There is an ongoing debate as to whether or not EHRs actually make patients safer. Sure, doctors using electronic health records boast fewer malpractice claims – Harvard Medical School reports that malpractice claims for physicians using EHRs tally in at one-sixth of the total of malpractice claims for physicians who haven’t yet implemented a system.
That’s fine and dandy, but what about your patients? Can you make them safer with your shiny new electronic health record system?
Both physicians and patients are becoming more aware of the benefits of having an electronic health record. Your patients have more access to their health information online, which gives you the luxury of having a second eye on the job.
Accuracy for your patient’s health data depends highly on positive attitudes, too. And when over 62% of physicians have a positive perception of using electronic means to document patient care, you’re headed in the right direction.
Those same physicians are seeing the results through improved accuracy and better patient care. The Journal of General Internal Medicine published that primary care physicians report EHR use improves the quality of care delivered to patients, including reducing medication errors, improved test follow-ups and better communication among providers.
Fewer Fatal Errors
Ever consider that one of the reasons why doctors with EHRs report fewer malpractice claims is because EHRs are just plain safer?
For one, if all health data for your patients is logged into a comprehensive EHR, you reduce the need to repeat risky tests and procedures.

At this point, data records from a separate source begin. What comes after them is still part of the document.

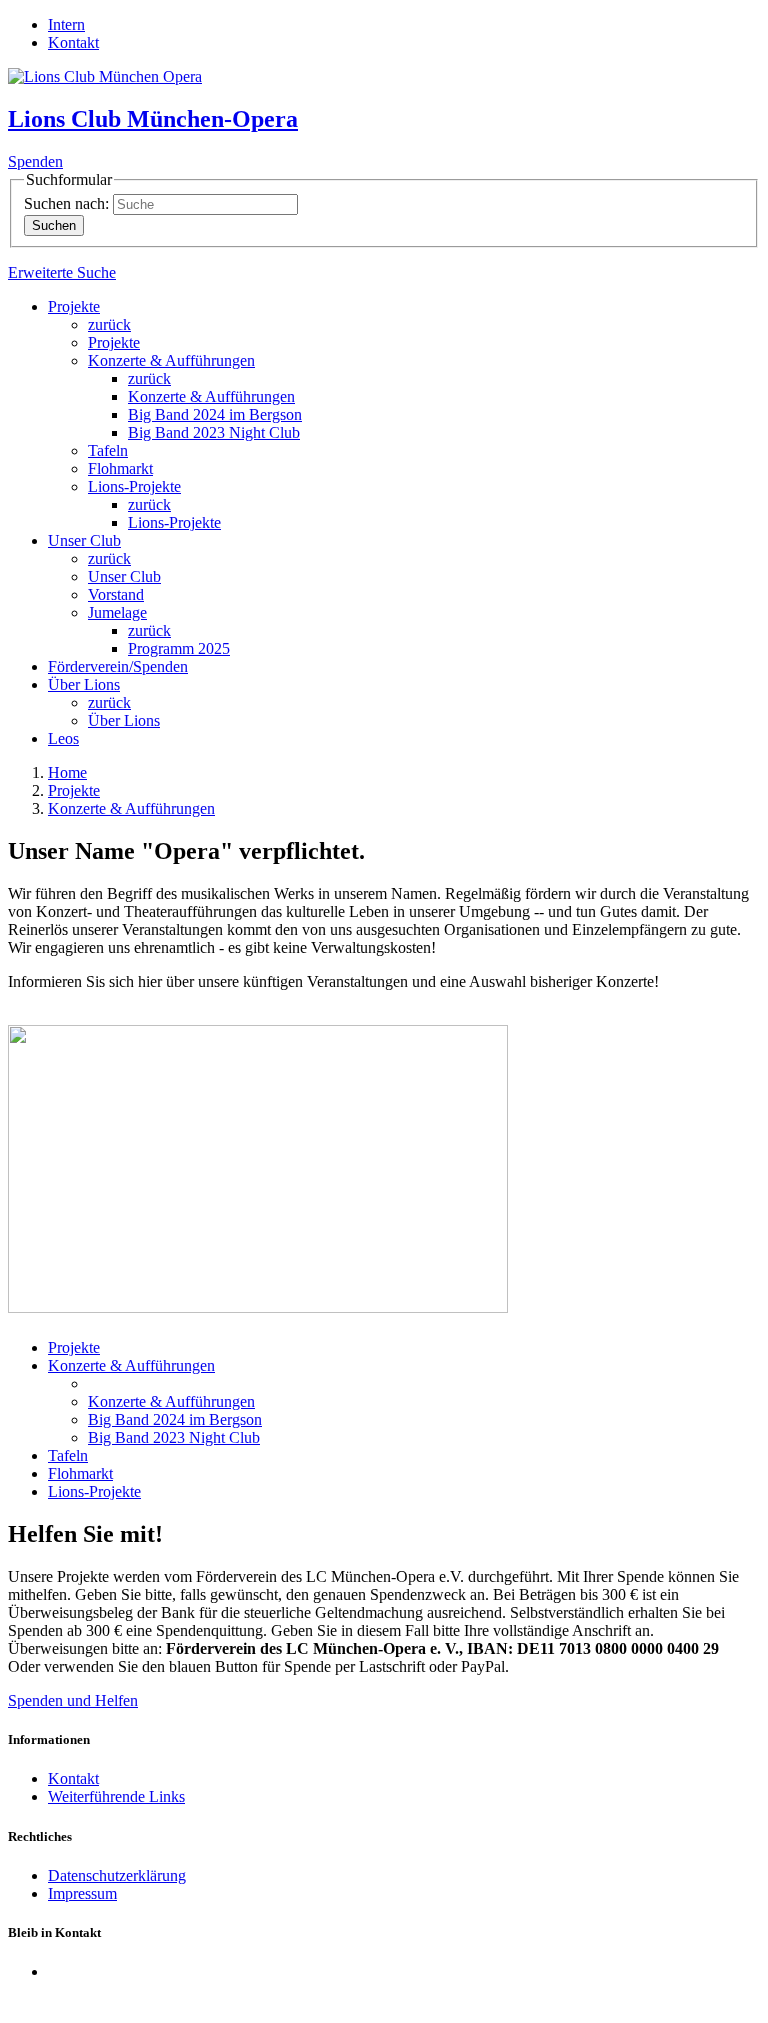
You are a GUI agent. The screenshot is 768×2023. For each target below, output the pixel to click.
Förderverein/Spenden (118, 666)
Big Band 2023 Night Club (214, 432)
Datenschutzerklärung (117, 1875)
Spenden (35, 161)
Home (67, 772)
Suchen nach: (66, 203)
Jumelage (117, 612)
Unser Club (84, 540)
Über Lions (84, 684)
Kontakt (73, 42)
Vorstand (116, 594)
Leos (63, 738)
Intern (66, 24)
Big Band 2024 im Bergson (215, 414)
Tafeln (108, 450)
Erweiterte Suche (62, 272)
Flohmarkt (120, 468)
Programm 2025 (179, 648)
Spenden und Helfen (73, 1700)
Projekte (74, 306)
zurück (109, 324)
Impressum (82, 1893)
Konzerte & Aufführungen (171, 360)
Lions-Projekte (134, 486)
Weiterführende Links (116, 1796)
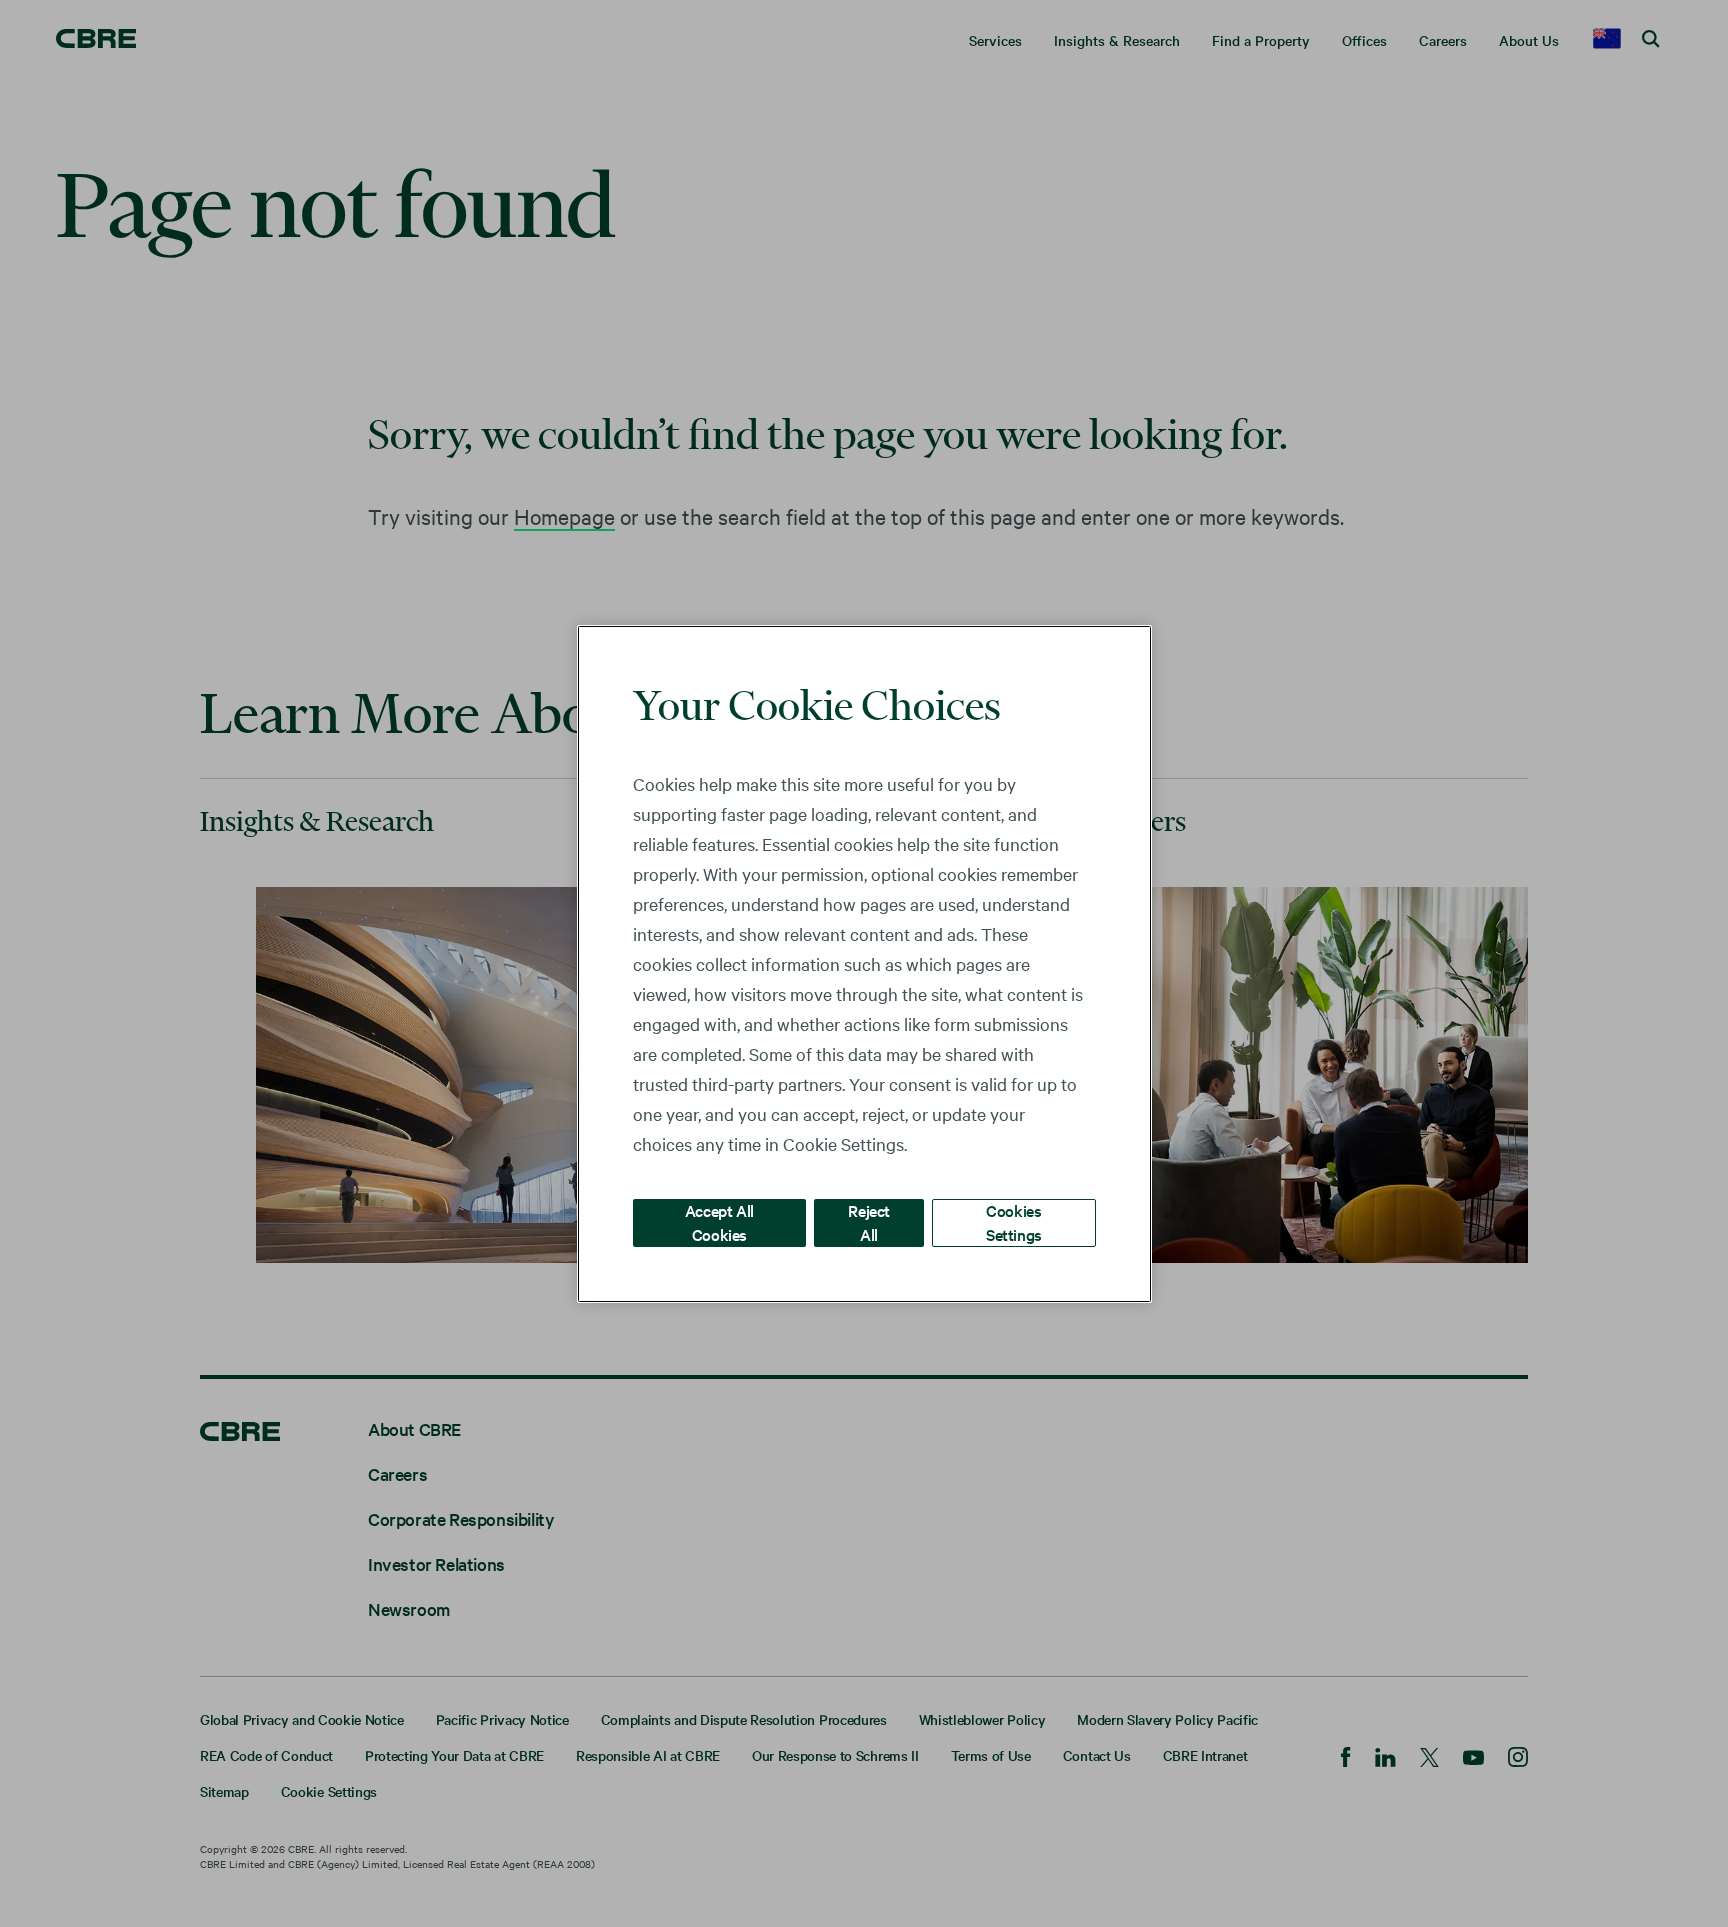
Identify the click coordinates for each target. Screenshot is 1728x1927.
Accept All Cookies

Furthermore, a study by the Parkland Health and Hospital System in Dallas reports a 15 percent decrease in fatal hospitalizations and a 3 to 4% decrease in the mortality rate for facilities using EHRs. In other words, using an EHR decreases your patients’ chances of accidental injury or death.
More Time on Patients
The average doctor spends eight hours a week on paperwork, amounting to over 336,000 yearly hours spent on healthcare administration in the United States.
Using an electronic health record cuts your weekly administrative duties to about 1.66 hours worth of clerical time, leaving you with about 6.5 additional hours dedicated to patient care. And considering that you spend approximately 30-60 minutes a year conversing with each patient, every minute counts.
An electronic health record will offer a more comprehensive view of a patient’s health. This benefits your practice by giving you the information you need to evaluate a patient’s current condition in the context of his or her health and treatment history.
This comprehensiveness will help flag potential conflicts. For instance, some EHRs incorporate warning systems to let you know whether you’re ordering medication for a patient that may interfere with another part of his/her regimen.
Electronic health records are as good as the information they contain and the clinician operating them. They may not be a panacea for all healthcare errors and cannot guarantee effective treatment, but they’re definitely a step in the right direction.
Do you operate your EHR in ways that make your patients safer?